Jodi was taken by ambulance to the Clare Airport and airlifted by helicopter to Butterworth Hospital in Grand Rapids, where she spent the next three to four days in an induced coma. “They said my lungs were full of tar,” she said. “I’m a non-smoker, it was from the fire.”

The treatment for first degree burns was excruciatingly painful. Despite everything she was going through, she still feels she was very lucky. “I had burns over 70 percent of my body. The nurses at Butterworth were amazing. My surgeon on the burn unit, Dr. Do, a hand specialist was there for the first time. He was wonderful and did everything possible, but I still lost all my fingers.”

It has been a long road to recovery for Jodi.
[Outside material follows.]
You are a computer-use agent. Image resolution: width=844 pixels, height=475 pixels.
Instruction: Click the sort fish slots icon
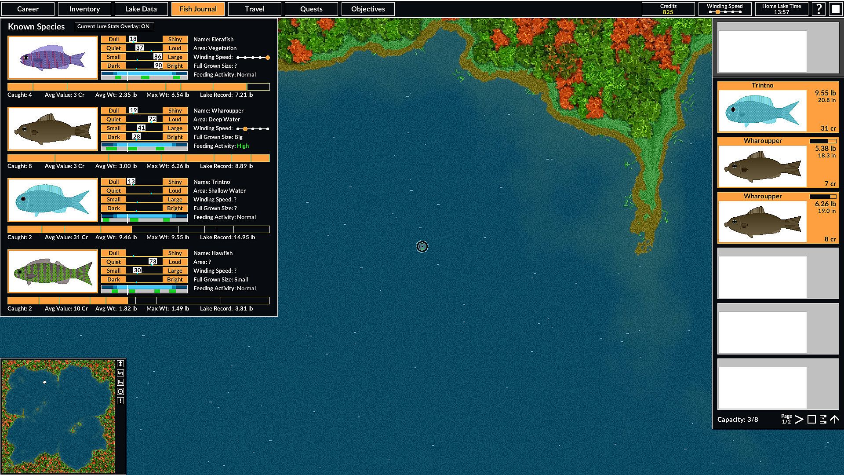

She spent several months in the hospital and has had more than 30 surgeries [including 10 as an outpatient].
After her release from Butterworth, she was referred to Mary Free Bed Rehabilitation Hospital in Grand Rapids, a 167-bed acute care inpatient rehabilitation hospital for injury or illness requiring physical rehabilitation. In 2014 the facility expanded into a teaching and research hospital.

Jodi Mata has learned to write again, even without fingers, a testament to her incredible determination to live a normal life.

Jodi Mata has learned to write again, even without fingers, a testament to her incredible determination to live a normal life.

She moved to Grand Rapids, living with friend Justin while she began her rehabilitation at Mary Free Bed with the help of Certified Prosthetist-Orthoptist Katie Johnson, a person she considers her close friend. “She has helped me through so much,” she said.

“I wanted robotic hands,” Jodi said. “I have learned to write again, using what is left of my two hands, but I wanted hands that really worked, that I could use naturally.”

She said getting the bionic hands approved by her insurance was extremely difficult. “The insurance denied me seven times,” she said, “We fought for two years, until Katie helped to apply again. I wrote to them.” Katie said Jodi is one of the first patients to get this type of technology. Each of her especially designed hands cost over $100,000.

Katie designed and engineered the hands just for Jodi. “We worked with Touch Bionics. We tested and made molds of Jodi’s hands, made silicone into flexible sockets and developed the hands which are powered by batteries. They use muscle signals to operate. The ‘hands pick up signals from Jodi’s muscles and move according to the strength of the signal and the speed. The electrodes are imbedded in the silicone sockets of the hands.

Jodi got her first “hand,” the left, on Christmas Eve. She got the right one about four weeks ago. “I am now working with the hands every day with a goal of writing well again and being able to use things naturally.” She is one the first Mary Free Bed patients with this type of hand featuring new quantum technology.
Katie, who is a biomed engineer, said she loves her job. “It pulls in all the things I love to do.”

She said she has been doing this type of work for about five years. “Every one (bionic hand) is one hundred percent different.” She said she has enjoyed working with Jodi. “She has been through so much,” she said, “She is very passionate and wants to be independent. Now I think she is at a point where she can start doing things for herself. It is pretty amazing to watch someone walk, or use their hands, restoring function to someone’s life again for the first time.” She added, “Hands are a special part of everybody’s life, a pretty special thing.”

After Justin died, Jodi moved back to Harrison. “I needed to come home where I have family support,” she said. Her sister, two nephews and her grandmother Pauline Roberts-Gooch are close by. “If I didn’t have her and my nephews Kyle and Corey Davis, I might have given up,” she said. “They made the difference for me.”

Now she lives alone, and is learning to be independent. “Cooking and eating is hard now that I am on my own,” she said, “but I manage.”
Jodi still makes (216 mile round trips) monthly trips back to Mary Free Bed and is now an Ambassador for Touch Bionics and for Mary Free Bed and is featured in some of their videos. She hopes to become an inspirational public speaker and share her experience with others. “My goal is to help other people and give them hope. I hope I can make a difference.”

Touch Bionics, of Livingston, Scotland, has facilities in Hilliard, Ohio and Bloomingburg, New York.